Um dos aspectos mais curiosos do idioma farsi é a onipresença de expressões poéticas na fala do dia a dia. Na rua, entre amigos ou no trabalho, conversas são repletas de metáforas e exageros líricos, mostrando o quanto os iranianos são formais e ao mesmo tempo avessos à linguagem direta.

Toda pessoa que receber algum tipo de serviço, atendimento de garçom, faxina em casa ou informação de recepcionista, deverá agradecer dizendo “espero que seu cansaço termine logo” (khásta nábochid, na pronúncia em farsi.). É uma espécie de pedido de desculpas pelo trabalho solicitado e ao mesmo tempo um incentivo moral. A frase também pode ser usada na hora de abordar o funcionário.

Para agradecer alguém de forma mais enfática, é costume dizer “eu sacrificarei minha vida por você” (ghorbanet beram). O tradicional “de nada” também é pra lá de dramático: “eu atendo os seus desejos” (khahêsh mikonám). Como se a gentileza persa fosse medida pelo grau de entrega ao outro.
++++++++
Retome o texto sobre as expressões poéticas do farsi e continue a partir da última frase.

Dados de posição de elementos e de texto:
++++++++
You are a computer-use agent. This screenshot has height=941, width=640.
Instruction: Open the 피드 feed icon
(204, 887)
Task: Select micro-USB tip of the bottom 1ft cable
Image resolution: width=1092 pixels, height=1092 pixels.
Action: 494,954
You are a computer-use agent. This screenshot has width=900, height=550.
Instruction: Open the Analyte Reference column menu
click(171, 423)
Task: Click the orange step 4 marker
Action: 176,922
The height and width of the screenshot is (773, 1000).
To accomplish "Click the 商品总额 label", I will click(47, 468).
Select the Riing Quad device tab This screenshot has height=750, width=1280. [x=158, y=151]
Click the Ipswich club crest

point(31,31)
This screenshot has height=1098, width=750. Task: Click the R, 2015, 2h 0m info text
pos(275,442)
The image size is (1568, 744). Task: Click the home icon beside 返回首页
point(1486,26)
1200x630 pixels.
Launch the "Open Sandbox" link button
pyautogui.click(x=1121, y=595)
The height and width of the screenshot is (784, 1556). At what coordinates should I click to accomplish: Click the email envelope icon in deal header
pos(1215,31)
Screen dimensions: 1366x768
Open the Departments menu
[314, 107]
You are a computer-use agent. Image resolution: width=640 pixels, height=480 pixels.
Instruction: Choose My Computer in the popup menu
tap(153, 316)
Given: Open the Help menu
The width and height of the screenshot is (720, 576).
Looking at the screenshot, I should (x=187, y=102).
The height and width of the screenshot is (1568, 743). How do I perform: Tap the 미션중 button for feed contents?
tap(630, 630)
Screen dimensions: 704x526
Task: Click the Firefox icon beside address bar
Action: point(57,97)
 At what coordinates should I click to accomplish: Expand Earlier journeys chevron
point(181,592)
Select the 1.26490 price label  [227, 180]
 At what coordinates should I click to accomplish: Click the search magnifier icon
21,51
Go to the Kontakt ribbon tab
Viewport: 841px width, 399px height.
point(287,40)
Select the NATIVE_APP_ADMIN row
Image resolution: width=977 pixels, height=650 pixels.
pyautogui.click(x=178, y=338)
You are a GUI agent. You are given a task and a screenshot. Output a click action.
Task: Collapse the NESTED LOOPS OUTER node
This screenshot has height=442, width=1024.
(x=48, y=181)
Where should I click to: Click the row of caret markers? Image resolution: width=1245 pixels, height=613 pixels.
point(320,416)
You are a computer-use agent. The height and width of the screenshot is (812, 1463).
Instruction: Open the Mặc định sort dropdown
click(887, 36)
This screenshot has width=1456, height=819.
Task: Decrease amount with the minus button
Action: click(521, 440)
++++++++
RESULTADO DO EXERCÍCIO:
Quando um iraniano quer afirmar que alguém fez falta num evento, a frase usada é “seu lugar estava muito vazio” (jayet kheyli khali bud).

A saudação na hora de dar os parabéns pelo nascimento de um bebê ou pela volta de uma pessoa querida é “fez-se luz nos teus olhos” (cheshmét roshán). Referência óbvia ao brilho no olhar de quem está feliz.

Os olhos também constam na expressão usada pelo anfitrião que abre a porta da sua casa para receber convidados: “você pode caminhar sobre os meus olhos” (qadamét ro cheschm). Significa algo como: “você é tão importante para mim que eu sou apenas poeira nos teus pés e você pode pisar sobre aquilo que eu tenho de mais valioso”.

Minha expressão preferida é usada em ônibus, trens e aviões. Antes de me instalar num assento, devo, segundo manda o protocolo, me dirigir ao passageiro que estiver na fileira atrás da minha e pedir desculpas por lhe dar as costas. O passageiro responderá então: “uma flor [como você] não tem frente nem verso” (Gol posht o ru nadaré).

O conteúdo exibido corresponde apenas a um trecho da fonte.